What’s The Best Advanced Packaging Option?
A dizzying array of choices and options pave the way for the next phase of scaling.
By: Mark Lapedus, Executive Editor for Manufacturing (at Semiconductor Engineering)
As traditional chip designs become more unwieldy and expensive at each node, many IC vendors are exploring or pursuing alternative approaches using advanced packaging.
The problem is there are too many advanced packaging options on the table already, and the list continues to grow. Moreover, each option has several tradeoffs and challenges, and all of them are still relatively expensive.
Advanced packaging has been around for decades. Assembling different and advanced dies in a package is one way to advance a chip design. Today, this concept is sometimes referred to as heterogenous integration. Nonetheless, advanced packaging is mainly used for higher-end, niche-oriented applications due to cost.
That may change soon. IC scaling, the traditional way of advancing a design, shrinks different chip functions at each node and packs them onto a monolithic die. But IC scaling is becoming too expensive for many and the benefits are diminishing at each node.
While scaling remains an option for new designs, the industry is searching for alternatives, including advanced packaging. What’s changed is the industry is developing new advanced package types or expanding the existing technologies.
The motivation behind advanced packaging remains the same. Instead of cramming all chip functions on the same die, the idea is to break the pieces up and integrate them in a package. This supposedly reduces the cost and provides better yields. Another goal is to bring the chips closer to each other. Many advanced packages bring the memory closer to the processor, enabling faster access to the data with lower latencies.
This all sounds simple, but there are several challenges here. Plus, there is no one package type that fits all needs. In fact, chip customers face a dizzying array of choices. Among them:
• Fan-out: Integrated dies and components in a wafer-level package.
• 2.5D/3D: Chips are placed side-by-side or on top of each other in a package.
• 3D-ICs: Stacking memory on memory, memory on logic, or logic on logic.
The industry also is pursuing a concept called chiplets, which enables 2.5D/3D technologies. The idea is that you have a menu of modular chips, or chiplets, in a library. Then, you integrate them in a package and connect them using a die-to-die interconnect scheme.
There are other approaches as well. So what’s the best option? The answer depends on a number of different factors.

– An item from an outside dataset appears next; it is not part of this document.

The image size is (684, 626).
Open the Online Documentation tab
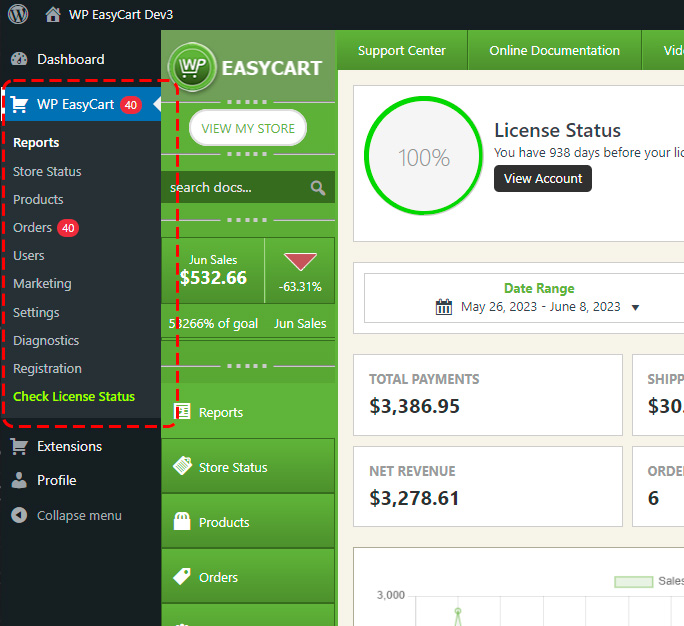tap(554, 51)
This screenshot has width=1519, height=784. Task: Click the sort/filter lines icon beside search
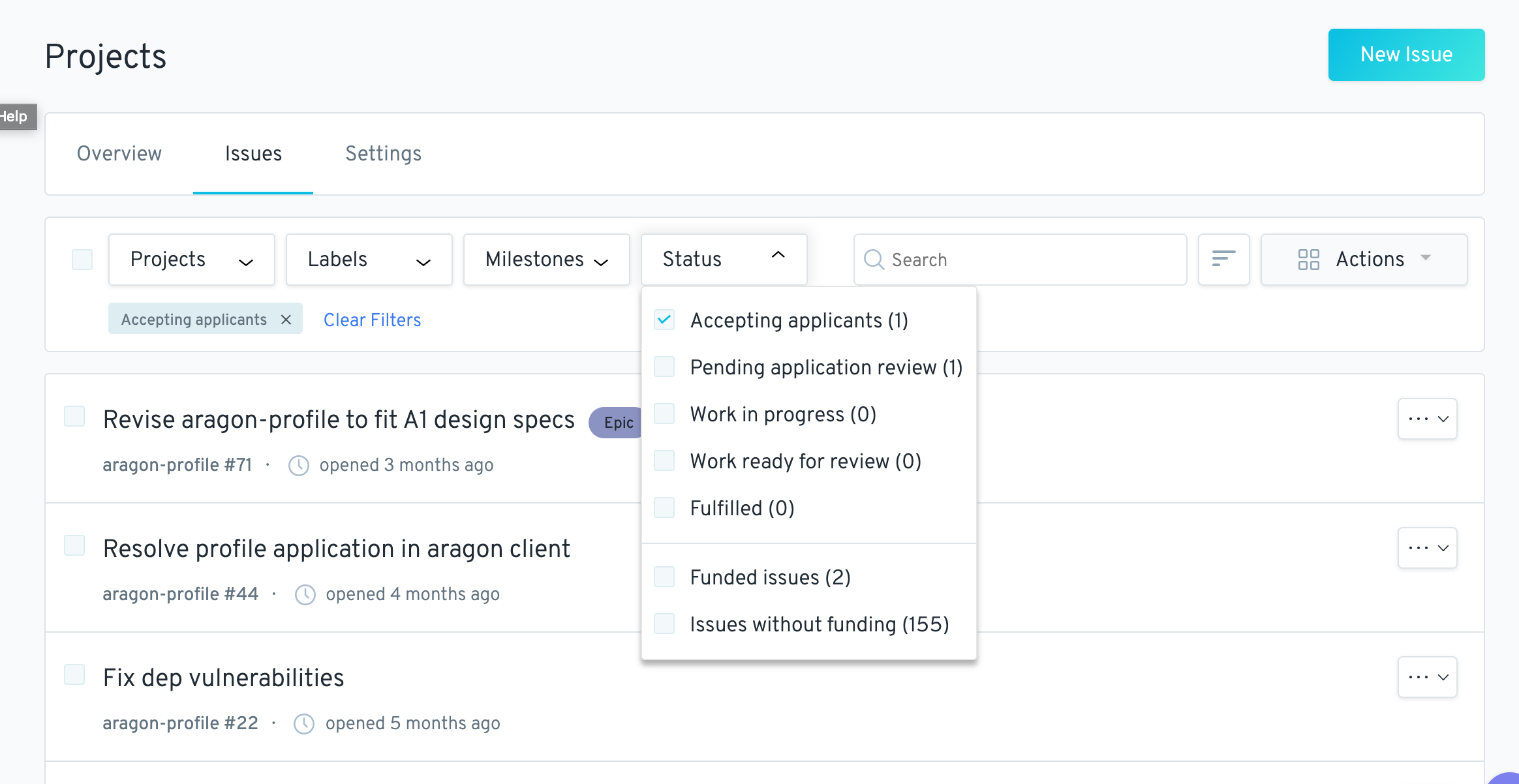click(x=1225, y=260)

“There are numerous packaging schemes available today and more being developed to address the spectrum of requirements,” said Kim Arnold, executive director for the advanced packaging business unit at Brewer Science. “The overall drive is for improved performance, more integration, lower cost and high reliability. Individual requirements lead to the package selection.”
Going with fan-out
For years, chipmakers introduced a new logic process with more transistor density at each node. In a two-year cadence, device makers develop chips based on the process, enabling them to lower the cost per transistor.
The big change occurred at 22nm and 16nm/14nm, when chipmakers migrated from traditional planar to advanced finFET transistors. FinFETs have enabled the industry to scale devices to 10nm/7nm, with 5nm in R&D.
“FinFET scaling reduces lateral dimensions to increase device density per unit area while increasing fin height as a way to improve device performance,” said Nerissa Draeger, director of university engagements at Lam Research, in a blog.
Now, chipmakers are working on 3nm. At each node, though, process R&D and design costs are skyrocketing. Plus, classical scaling is slowing down. “The classic 2D scaling, no question, has run out of gas, but there are all of these new opportunities in structure innovation, materials innovation, architectures, packages, in addition to 2D,” said Gary Dickerson, chief executive at Applied Materials, in a recent presentation.
While some will move to the next nodes, the costs are astronomical. That’s why many are taking a harder look at advanced packaging.
IC packaging was once a straightforward process. After a wafer is processed in a fab, the chips are diced up and then assembled into various package types.
Several years ago, the industry introduced a technology called wafer-level packaging (WLP). Unlike conventional packages, which can take up board space, WLP enables smaller packages with more I/Os.
“You don’t have to limit it to a single die with fan-out. You can do both heterogenous and homogeneous integration, where you split your dies up and combine them in a fan-out package. You use the advantages of electrical connectivity in fan-out to interconnect different dies,” said John Hunt, senior director of engineering at ASE, in a recent presentation. “You don’t have to limit it to silicon die. You can integrate MEMS, filters and passives.”
Nonetheless, fan-in and fan-out are different. One distinction is how the two package types incorporate the redistribution layers (RDLs). RDLs are the copper metal interconnects or traces that electrically connect one part of the package to another.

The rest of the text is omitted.